**WHAT TO WORK ON**
Your answer should hold exactly the lines beginning with the one that contains "Expand the Reusables plus icon" and ending with the last line of the material, both included. Leave every picture out.

——————

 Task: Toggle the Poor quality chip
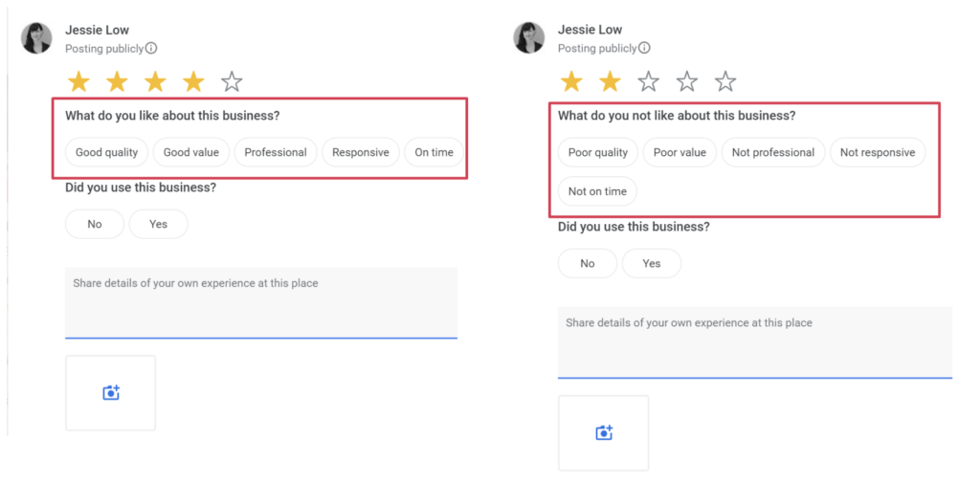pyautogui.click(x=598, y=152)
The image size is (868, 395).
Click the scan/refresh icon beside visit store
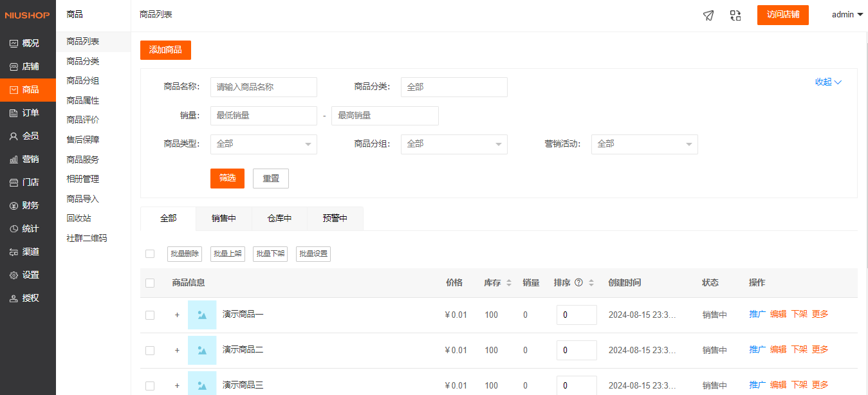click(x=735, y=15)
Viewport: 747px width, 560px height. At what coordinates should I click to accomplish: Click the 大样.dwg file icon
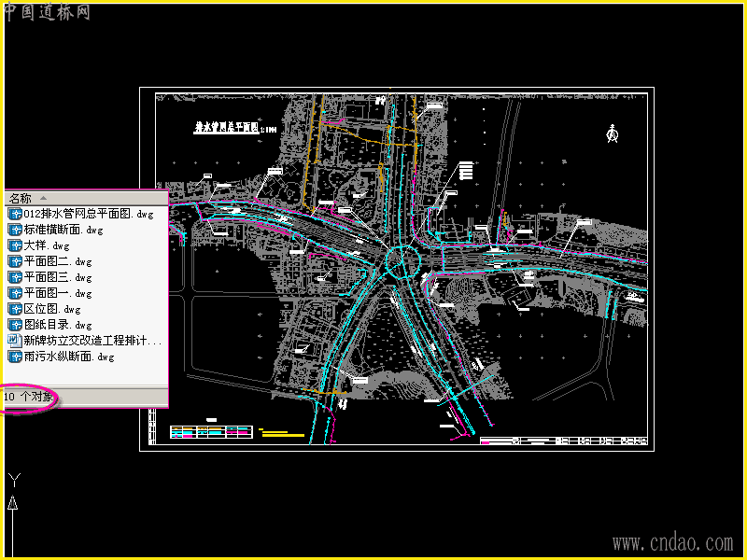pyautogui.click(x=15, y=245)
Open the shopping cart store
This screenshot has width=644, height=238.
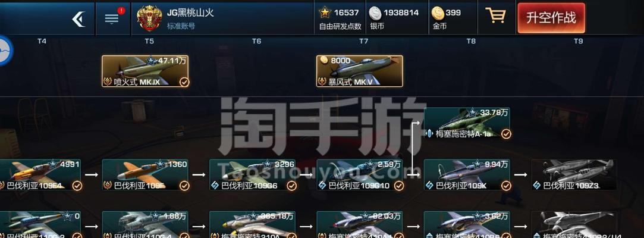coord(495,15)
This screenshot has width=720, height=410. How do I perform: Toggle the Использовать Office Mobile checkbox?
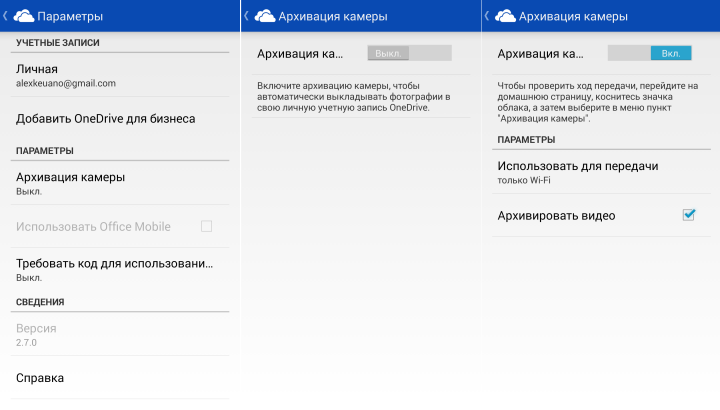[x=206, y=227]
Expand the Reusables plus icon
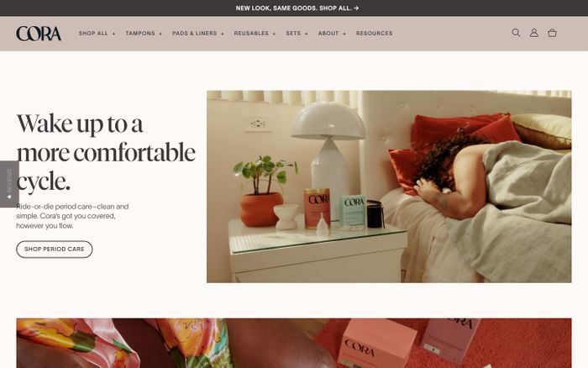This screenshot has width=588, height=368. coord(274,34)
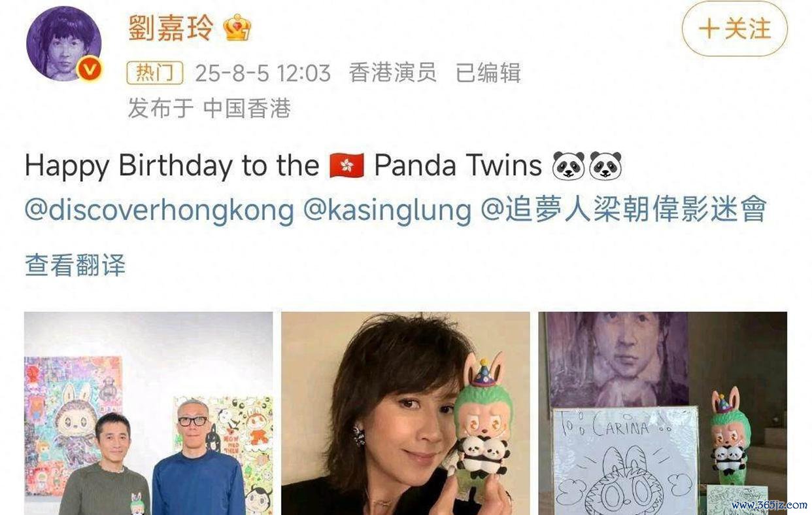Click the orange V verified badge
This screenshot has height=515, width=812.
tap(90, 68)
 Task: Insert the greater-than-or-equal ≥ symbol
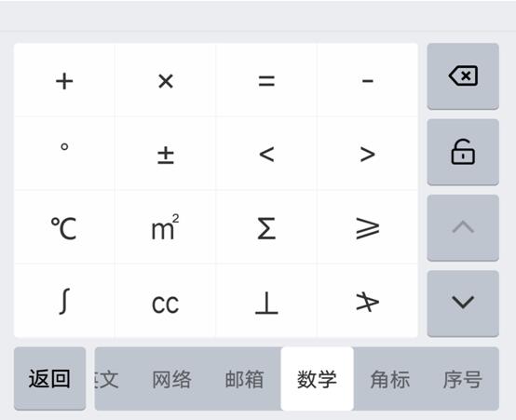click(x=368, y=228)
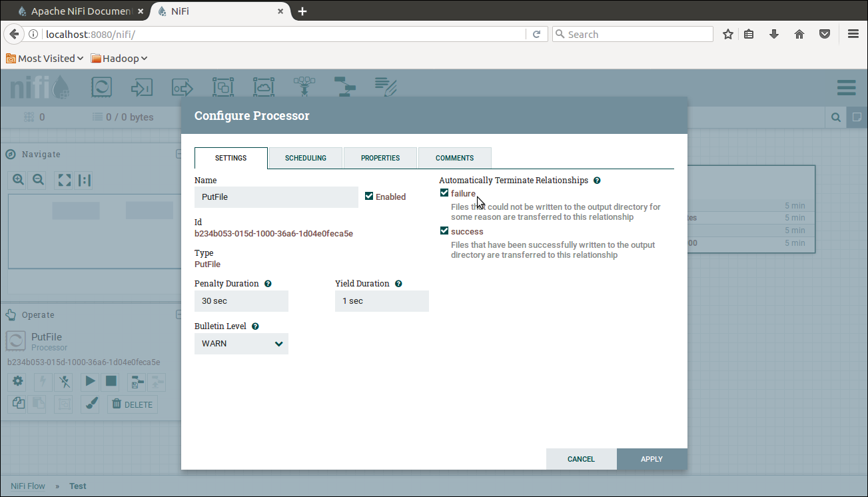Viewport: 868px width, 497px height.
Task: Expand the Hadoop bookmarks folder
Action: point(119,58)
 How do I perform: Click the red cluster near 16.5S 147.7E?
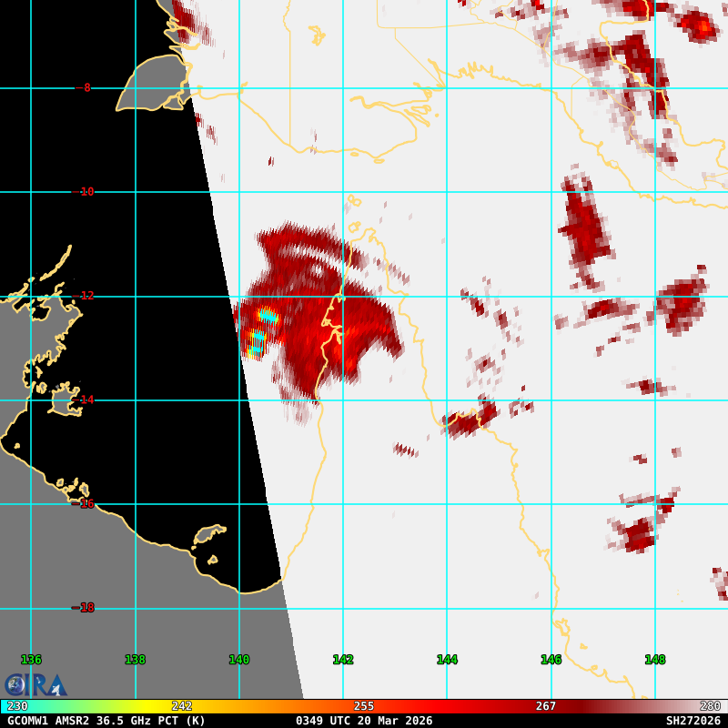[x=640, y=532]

——————

**TASK SOLUTION**
Expand the Reusables plus icon
This screenshot has width=588, height=368. coord(274,34)
Click the orange V verified badge
This screenshot has height=515, width=812.
tap(90, 68)
 Task: Insert the greater-than-or-equal ≥ symbol
click(x=368, y=228)
Viewport: 868px width, 497px height.
Task: Expand the Hadoop bookmarks folder
Action: point(119,58)
 How do I perform: Click the red cluster near 16.5S 147.7E?
[x=640, y=532]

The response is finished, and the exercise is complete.